*** Exercise material ***

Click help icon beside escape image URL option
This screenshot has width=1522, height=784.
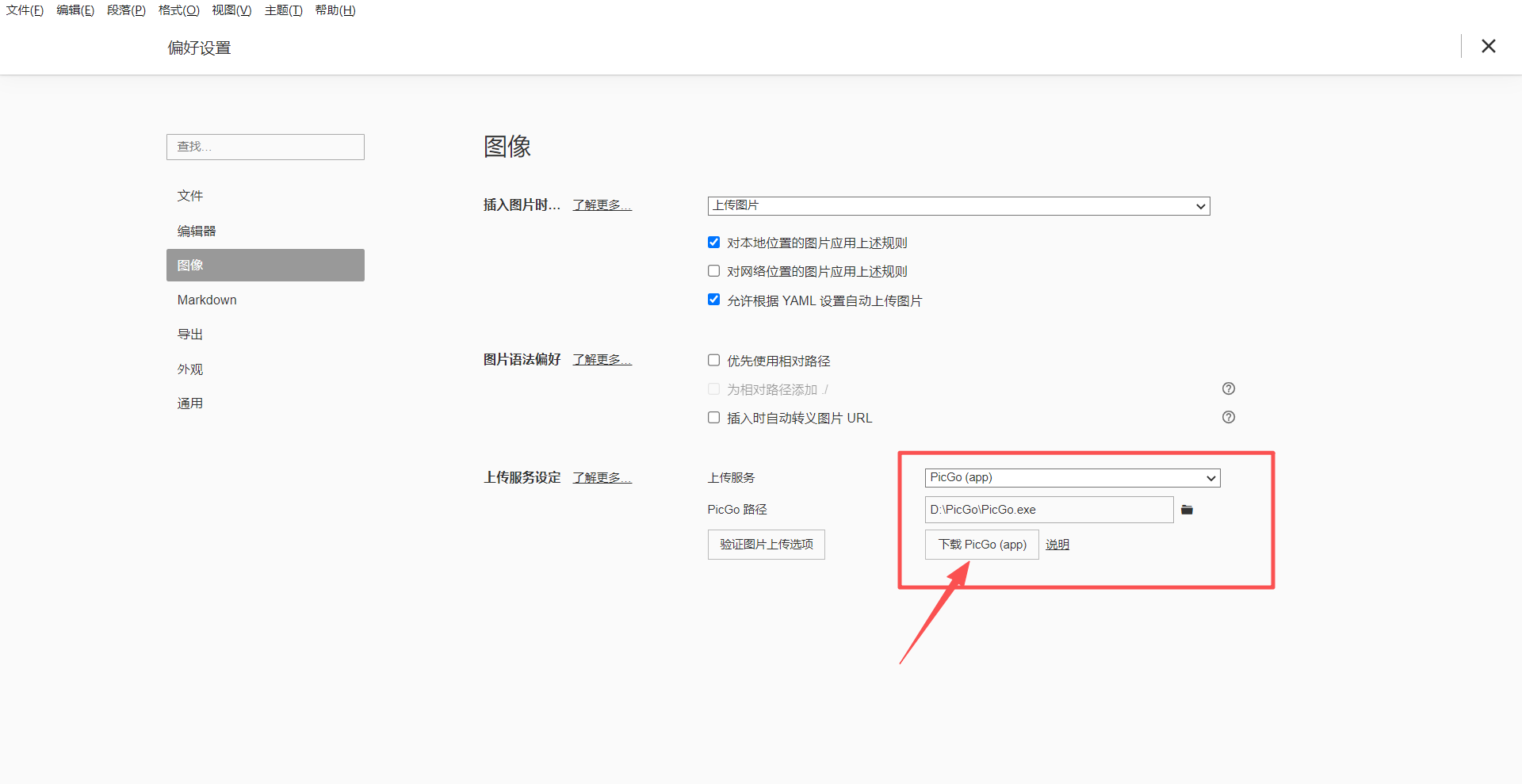1228,417
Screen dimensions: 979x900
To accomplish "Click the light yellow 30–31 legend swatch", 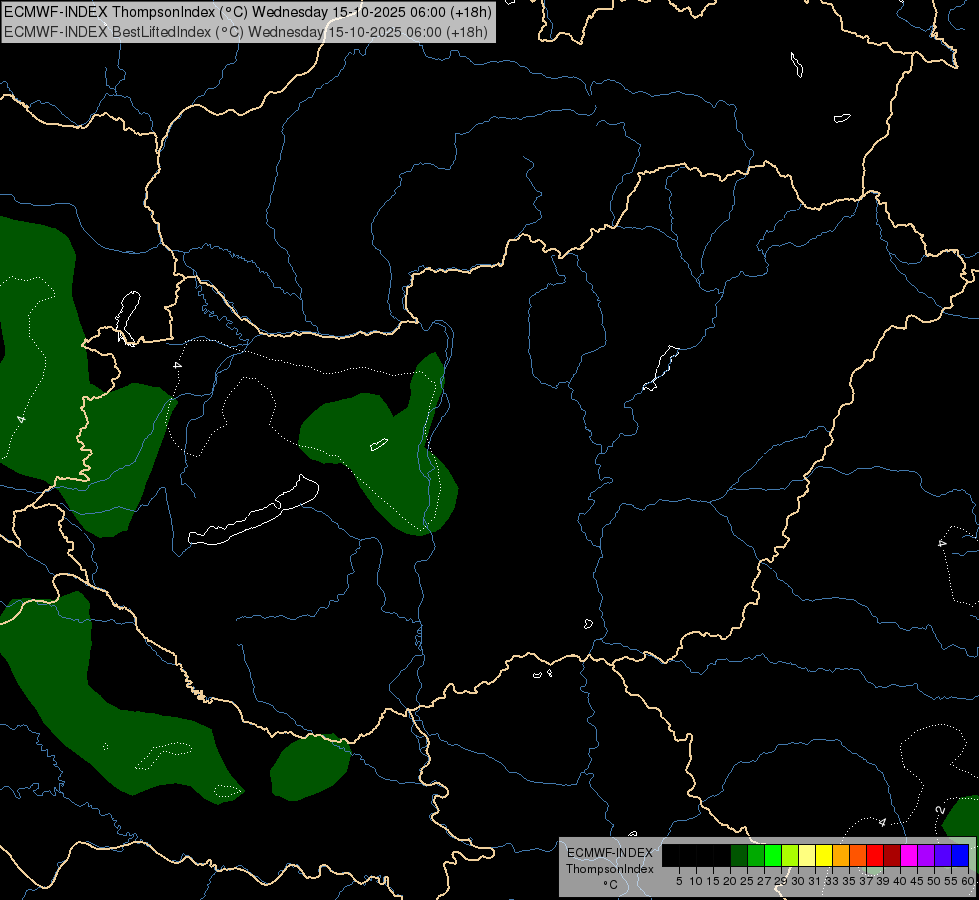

***

## What the task requires:
Write out all the entries again, word for word, and print no images.

## Task result:
Click help icon beside escape image URL option
This screenshot has width=1522, height=784.
1228,417
Screen dimensions: 979x900
To accomplish "Click the light yellow 30–31 legend swatch", 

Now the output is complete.